"Learn to ignore what people say because what they say ultimately doesn't matter; it's what they do. If you want to collaborate with someone, watch their work first."
- Kris Wente, Actor
As Executive Producers, this comment really hits home. Several times a year, we get pitched a new film project by a filmmaker seeking financing. We read the pitch decks, review the comps, immerse ourselves in the lookbooks, and we study the financial projections based on the investor splits. We even have follow-up discovery calls to talk about the reason they want to make this film, right now. But that's just the beginning.
A film investment is not just an investment in a film; it's an investment in a filmmaker. It's an investment in a multi-year journey from pre-production to post-production, from post-production to marketing and sales, from sales to distribution, and from distribution to exploitation. It's a journey that we have to be willing to go on, not with a film, but with a filmmaker (and their team). To determine if we want to go along for the ride, we need to understand the filmmaker's body of work and their track record for success. As Kris says, "what they say ultimately doesn't matter; it's what they do" or, in this case, what they've done.
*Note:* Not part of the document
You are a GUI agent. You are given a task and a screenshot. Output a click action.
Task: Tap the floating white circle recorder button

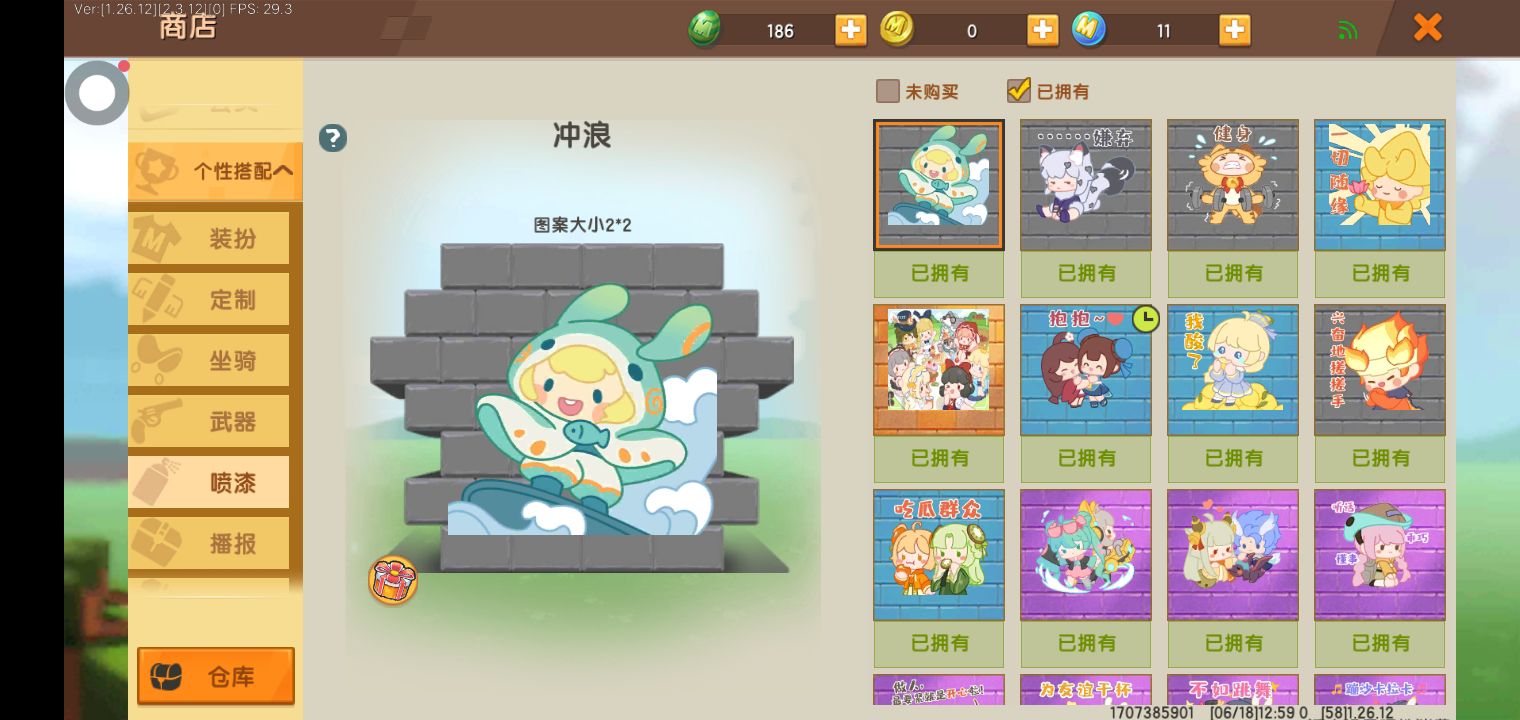[x=97, y=93]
When pitching your film to a potential investor, it's a little bit like "show and tell". SHOW us what you're capable of and then TELL us how you'll leverage your talent, your network, and your story to turn a profit. After all, without the SHOW, there's no BUSINESS. It doesn't matter how passionate you are about your work, if you don't have something to show us that demonstrates what you're capable of, we have little more to go on than an idea.
Before making a pitch, be sure that you've developed a body of work that can speak to what it is you are trying to accomplish with your next film. This body of work should clearly articulate your brand at the height of your creativity. It should serve as an example for the audience you are targeting, the quality of your work, the genres in which you specialize, and the stories you wish to tell. The project you pitch should simply be an extension of this body of work and therefore an extension of you as a filmmaker. Don't expect someone else's work to speak for your potential by simply presenting lookbook images and comps that don't actually demonstrate your creativity.
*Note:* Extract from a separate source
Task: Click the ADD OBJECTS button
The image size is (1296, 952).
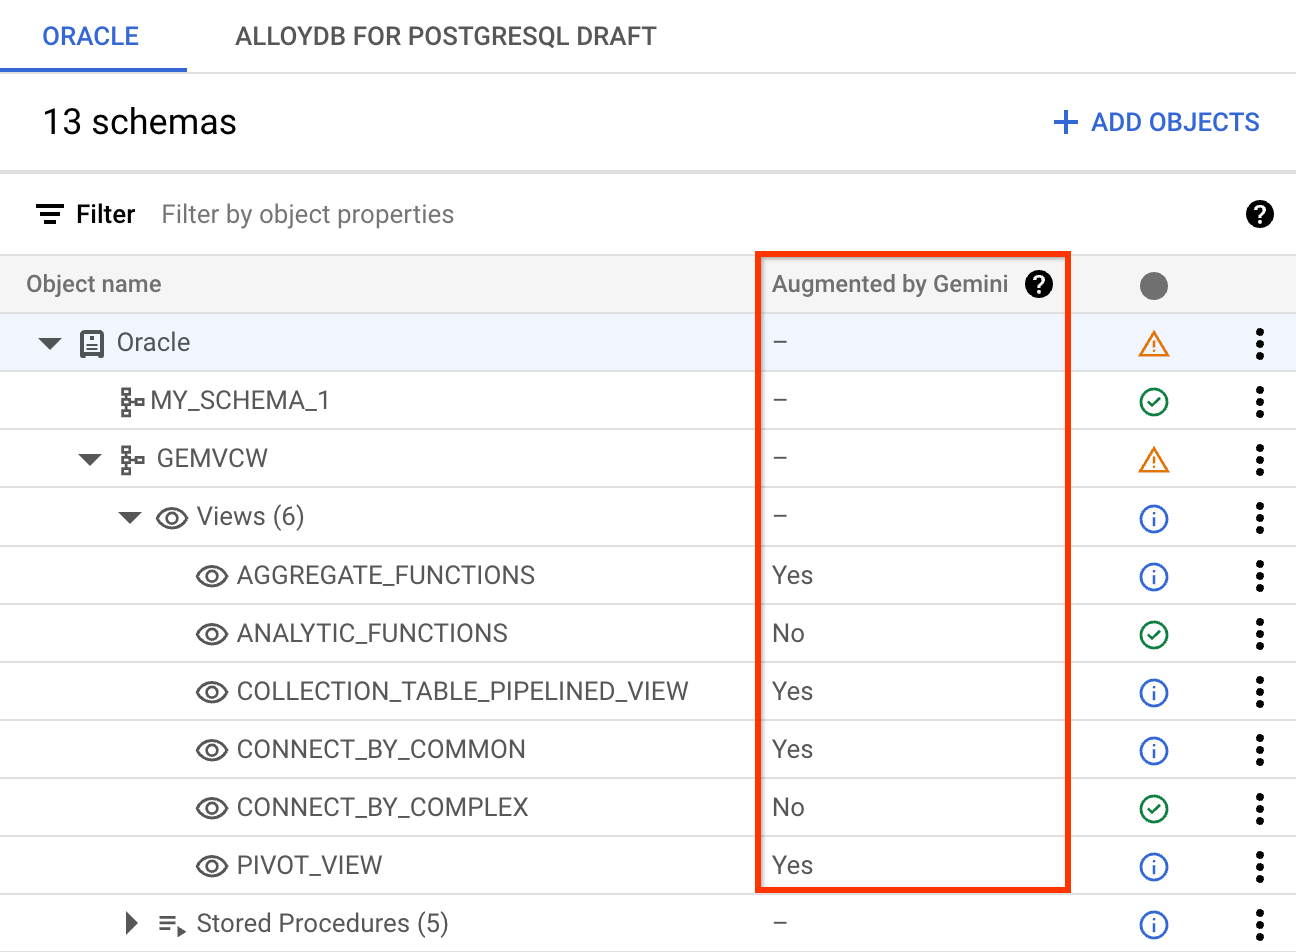Action: pos(1155,121)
Now, we won't go as far as to say that we ignore what people say as that's not the true intent of Kris's comment. We want to hear the passion behind every pitch and the "why" behind every story, but at the end of the day, an investment is a business transaction with the intent of making a positive return. That business decision has to be based on the tangible proof of artistic and market potential. So, be sure to build the proof before you make the pitch.
A big thanks goes out to Kris Wente for dropping this piece of wisdom on us and for all of the other great insights he provided on the inaugural episode of the MAKE IT podcast. His advice continues to stand the test of time as does his acting prowess. You can see him in the feature film Another Version of You, streaming now on Amazon Prime Video.
Be Better. Be Creative. Be Engaged.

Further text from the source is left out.